◆ Aim of the task: Find the line containing "972x563 pixels." in the material below, then please transcribe it and each line after it exactly, without the pictures.

◆ Source material:
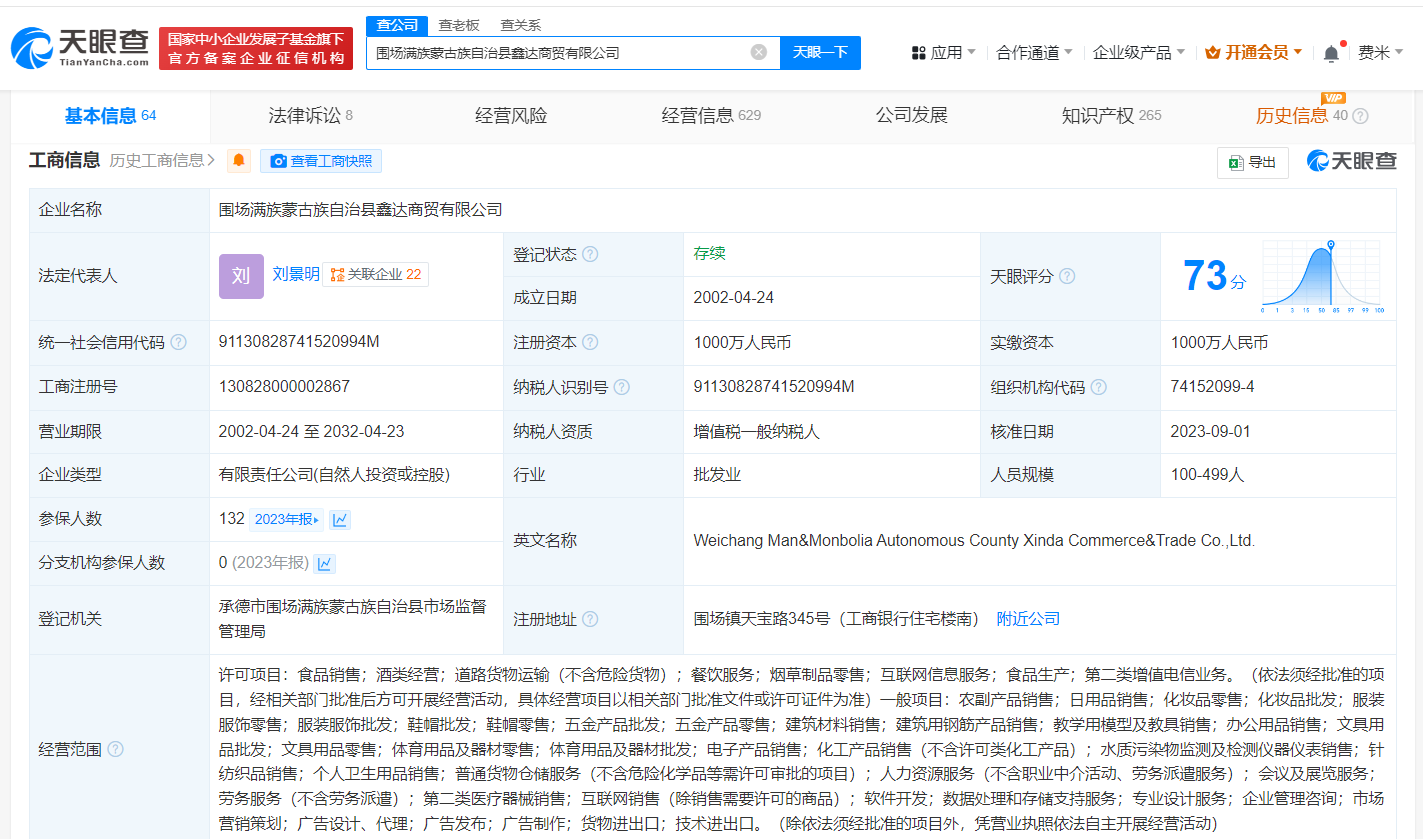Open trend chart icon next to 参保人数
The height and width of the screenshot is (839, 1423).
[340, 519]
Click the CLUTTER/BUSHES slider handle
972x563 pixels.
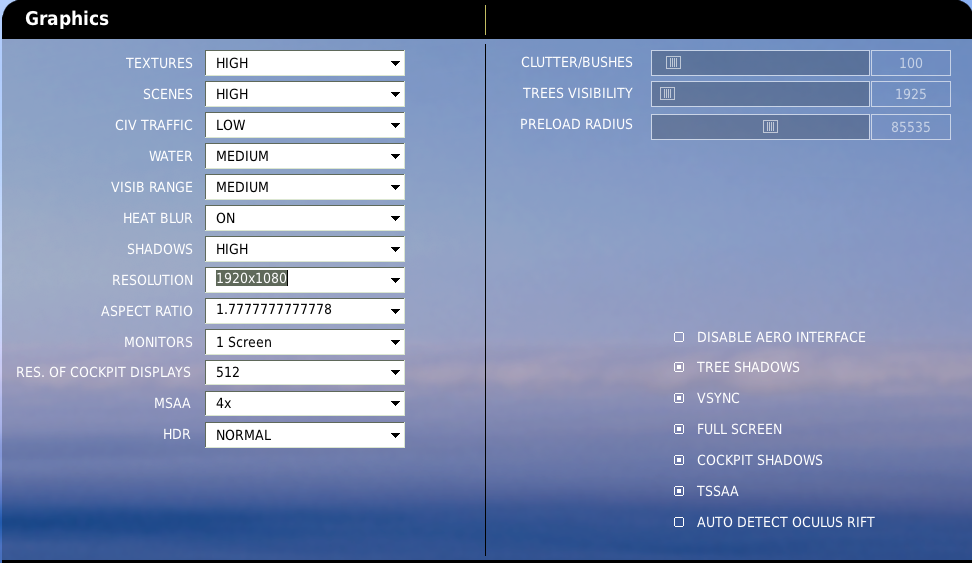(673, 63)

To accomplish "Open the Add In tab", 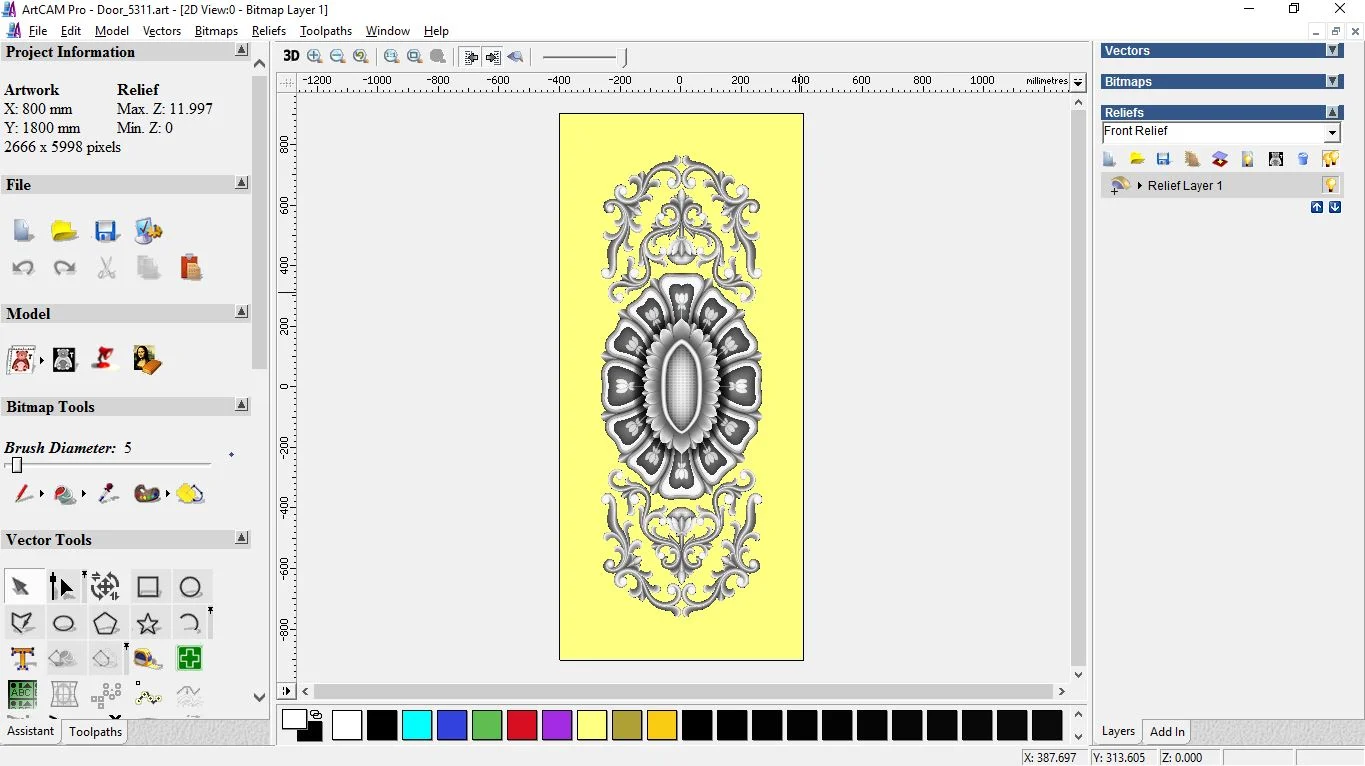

◆ Solution:
972x563 pixels.
(673, 63)

To accomplish "Open the Add In tab", 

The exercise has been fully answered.